Economia

Fisco, l’Europa abbia il coraggio di premiare gli investimenti sociali

«Sono sempre più necessarie misure atte a promuovere una cultura dell'investimento più dinamica e orientata alle imprese, in tutte le diverse forme che oggi sono presenti nel mercato, al fine di rafforzare, da un lato, l'imprenditoria e di contribuire, d'altro, a realizzare il pilastro sociale dell'UE». L'intervento di Giuseppe Guerini, portavoce dell'Alleanza delle cooperative sociali

di Giuseppe Guerini

In questi anni abbiamo parlato molto di finanza e di imprese sociali, con particolare riguardo al tema degli investimenti ad impatto sociale, del sostengo delle start-up e dell'innovazione sociale. Secondo alcuni commentatori una grande quantità di investitori non vede l'ora che nascano finalmente nuove imprese sociali nelle quali fare investimenti che promuovano innovazione sociale e sostenibilità. Fra poco tutti quanti ci auguriamo che la nuova legge sulle imprese sociali predisponga le condizioni perché questa attesa di realizzi.

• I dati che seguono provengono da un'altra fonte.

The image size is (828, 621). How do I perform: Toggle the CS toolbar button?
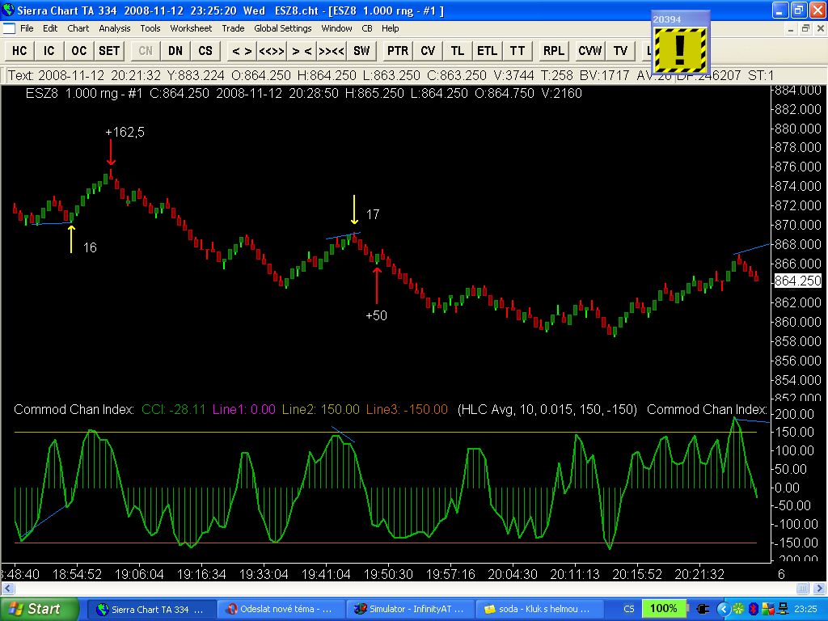(205, 50)
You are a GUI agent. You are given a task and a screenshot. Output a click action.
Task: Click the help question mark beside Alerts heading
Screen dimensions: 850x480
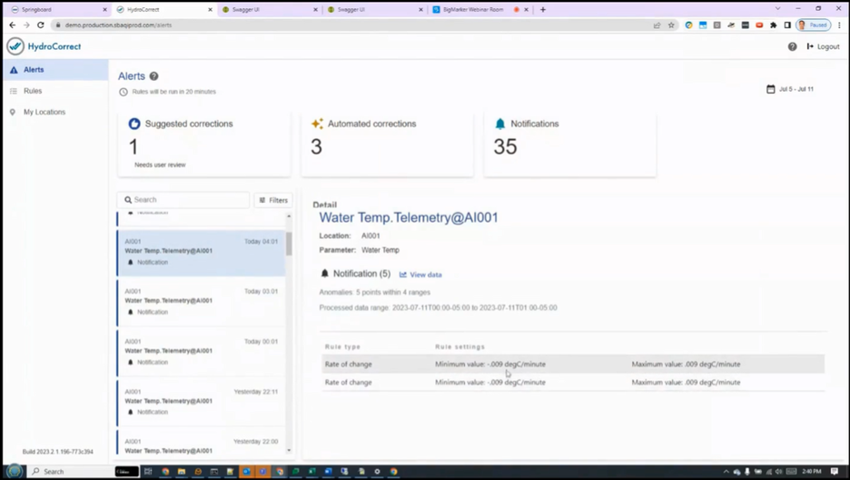tap(154, 76)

Intanto la stessa Commissione Europea ha deciso di semplificare e aggiornare i due regolamenti nel 2013 sono stati messi in campo per promuovere la nascita di fondi di investimento per imprese sociali e PMI innovative. I risultati non sono stati all'altezza delle aspettative, circa settanta fondi per le PMI e soltanto due fondi per imprese sociali si sono registrati. Quindi di è deciso di mettere mano in anticipo ai regolamenti.

Poiché si ritiene importante garantire che le priorità di investimento europee siano indirizzate verso un'economia reale caratterizzata da capacità di innovazione e responsabilità sociale. Per questo, oltre a migliorare questi regolamenti, sono però necessarie anche altre misure per promuovere una cultura dell'investimento più dinamica e orientata alle imprese, in tutte le diverse forme che oggi sono presenti nel mercato, al fine di rafforzare, da un lato, l'imprenditoria e di contribuire, d'altro, a realizzare il pilastro sociale dell'UE.

Infatti dobbiamo purtroppo evidenziare che una parte del mondo della finanza non è in alcun modo interessata al finanziamento sostenibile dell'economia reale e investe invece esclusivamente là dove è più immediata la possibilità di estrarre una rendita elevata, in un arco temporale spesso molto ridotto, ad esempio tra l'acquisto e la rivendita di imprese. E fino ad oggi le istituzioni europee hanno fatto poco per limitare l'impatto di questi fondi di investimento puramente speculativi e per assoggettarli a un regime di regolamentazione coerente.

Questo dato si conferma anche analizzando la composizione dei fondi di investimento che rallenta hanno prestato attenzione alle PMI e all'innovazione sociale in Europa e scopriamo che i primi 11 per quantità e qualità degli investimenti sono partecipati da autorità pubbliche o da organizzato dell'economia sociale e non dai grandi investitori privati . Come nel caso di CFI per l'Italia o di Soficatra in Europa.

Se a questo aggiungiamo che, masse enormi di denaro rimangono ferme nei depositi bancari e troppi grandi investitori, o grandi titolari di patrimoni in denaro, preferiscono non investire nell'economia reale, anzi addirittura in tali casi grandi famiglie imprenditoriali abbandonano le imprese per ridefinire i nel ruolo di possidenti, non più di latifondi terrieri, ma di latifondi di denaro.

Governi e istituzioni dell'Unione Europea dovrebbero rendere sempre meno appetibile l'investimento finanziario, premiando con misure incentivanti, di natura fiscale ad esempio, l'investimento in attività imprenditoriali dell'economia reale, ma soprattutto varando un piano ambizioso di politiche per lo sviluppo. È prevedibile che la politica problematica dei bassi tassi di interesse perseguita dalla BCE farà aumentare la propensione agli investimenti a rischio che offrono una maggiore remunerazione del capitale.

Una correzione delle politiche economiche europee in questa direzione sarebbe certamente anche un ottima cura per fermare l'andata di antieuropeismo che attraversa il nostro continente.